Un an après avoir participé au Festival du film de Toronto avec son court métrage Madre, le réalisateur madrilène Rodrigo Sorogoyen est le premier de deux cinéastes espagnols à passer par la compétition canadienne avant de concourir pour la Concha de Pro de Saint-Sébastien. Ils’y est présenté avec El Reine (Le royaume), un film qui suscitera certainement la polémique en Espagne puisqu’il traite, sans concession, des divers scandales qui ont entaché tous les partis politiques ces dernières années.
Bien évidemment, le cinéaste a eu la sagesse ne pas mettre les partis politiques et les lieux aux situations dénoncées mais les allusions restent évidentes et le propos du réalisateur de dénoncer la corruption palpable. Il est vrai que ces nombreux scandales ont secoué l’Espagne et provoqué une plus grande discrépance entre politiciens et citoyens dans l’histoire de la démocratie ibérique.
Il s’agit du troisième long métrage de Rodrigo Sorogoyen qui s’affirme comme l’un des réalisateurs espagnols du moment. Ce film reprend le rythme du précédent, Que dios nos perdone (Que Dieu nous pardonne), dont il maintient cette tension constante. En même temps, ce style visuel rappelle Seven de David Fincher. Le contenu politique fait une référence fictive à la situation politique espagnole récente. En particulier, la corruption du PP (Parti populaire, Partido Popular) et les conséquences de sa découverte. Le style est celui d’un thriller extrêmement nerveux avec des personnages toujours au bord du désastre ou du fracas. Tout cela, après être devenu riche de toutes sortes de méthodes illégales. L’évolution du film est celle d’une évasion totale, en voyant les effets des actes accomplis par chaque protagoniste. Tout ce que le film représente est résumé dans la dernière séquence, un face à face entre le protagoniste, Manuel López-Vidal (Alberto de la Torre), le politicien corrompu qui, au risque d’être assassiné, a réussi à se procurer un carnet qui contient toutes les tractations financières et les pots-de-vins versés, qui impliquent les politiciens de tous bords, et la journaliste de télévision Amala Marin (Barbara Lennie), animatrice de l’émission de grande audience, « La voz del pueblo ». La journaliste, guidée par les directives qu’elle reçoit dans son oreillette, finira par ôter cette dernière au moment où le politicien lui fait remarquer que les chefs de son antenne sont impliqués dans le scandale et qu’elle va assister en direct à son suicide médiatique … Un véritable panier de crabes !

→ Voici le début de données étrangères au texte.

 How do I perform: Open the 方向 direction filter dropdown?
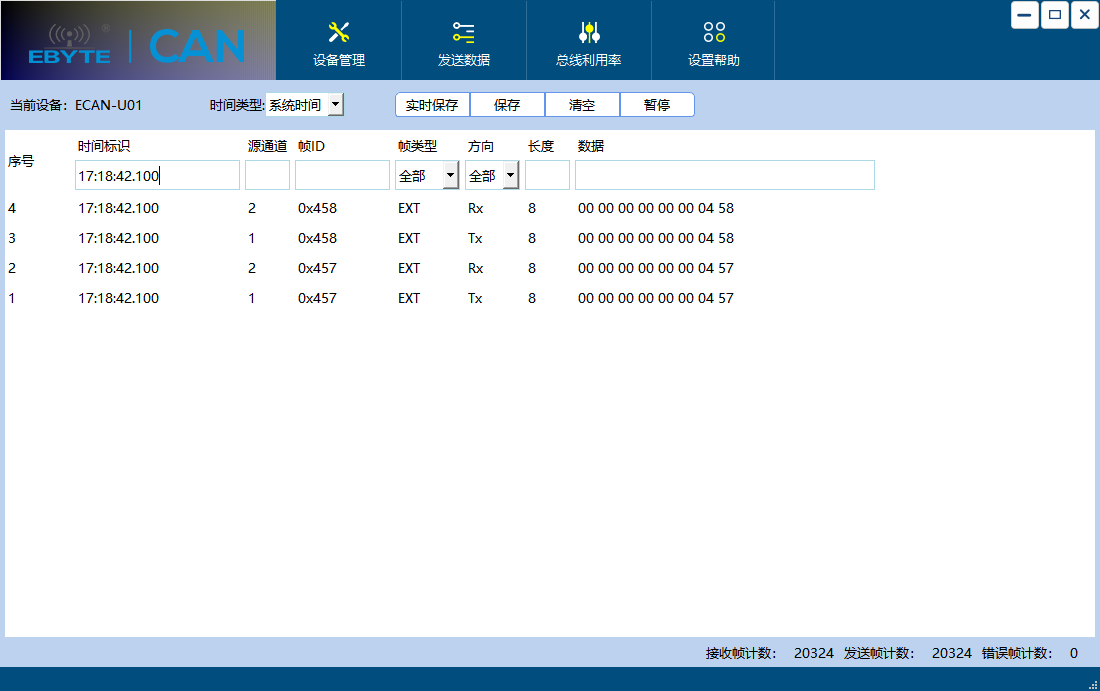pyautogui.click(x=509, y=174)
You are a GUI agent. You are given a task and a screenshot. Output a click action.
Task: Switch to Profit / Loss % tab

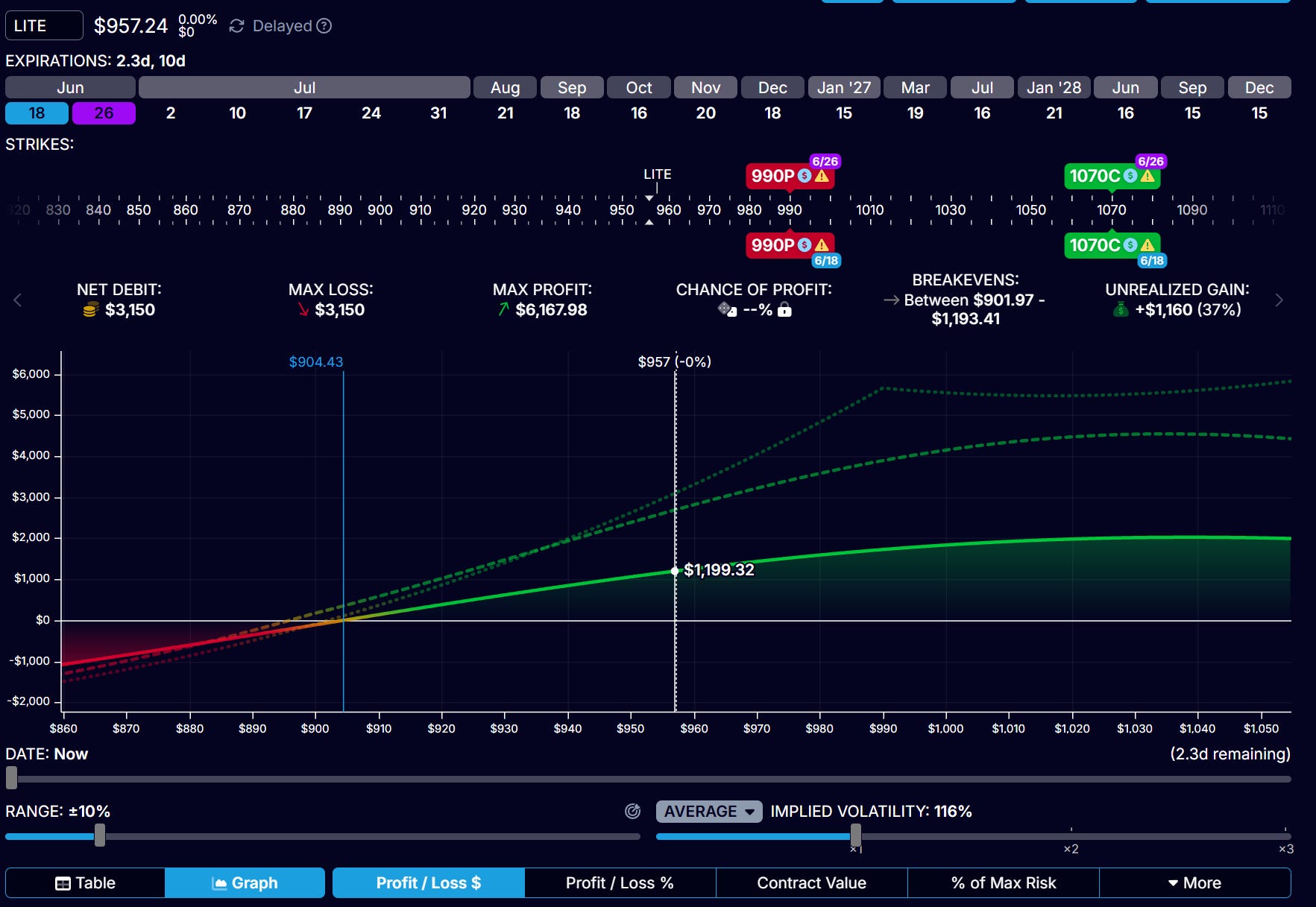[620, 883]
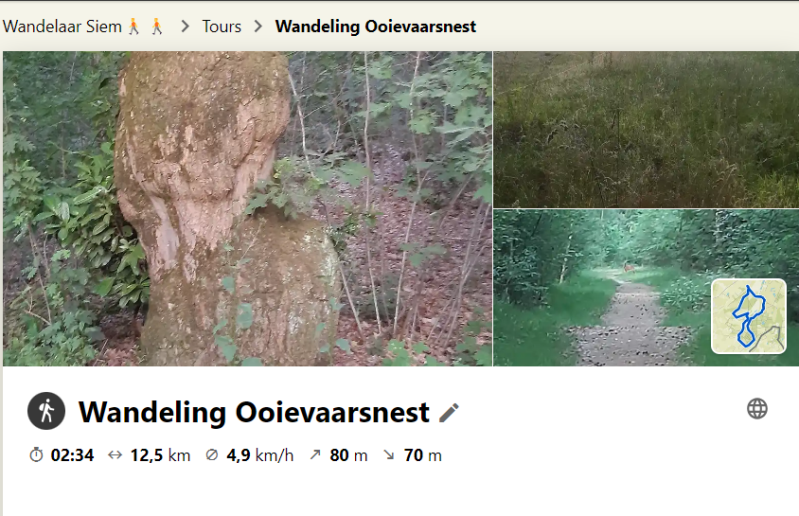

Il est audacieux d’oser traiter des scandales qui ont affecté les principaux partis politiques espagnols. Sorogoyen et sa co-auteur Isabel Peña le montrent dans une des scènes les plus inspirées du film : un client d’un bar paie dix euros au serveur et lui, sans le réaliser, retourne plus de quinze euros. En quelques secondes, il doit décider s’il est honnête et rend l’argent, ou s’il est malhonnête et garde le surplus. La réponse est évidente et donne le ton du film.
Un film qui peut paraître parfois bavard car les discussions, plus ou moins violentes, se succèdent mais on comprend l’intention du cinéaste qui a voulu montrer les tensions à mesure que les personnes impliquées et corrompues tombent.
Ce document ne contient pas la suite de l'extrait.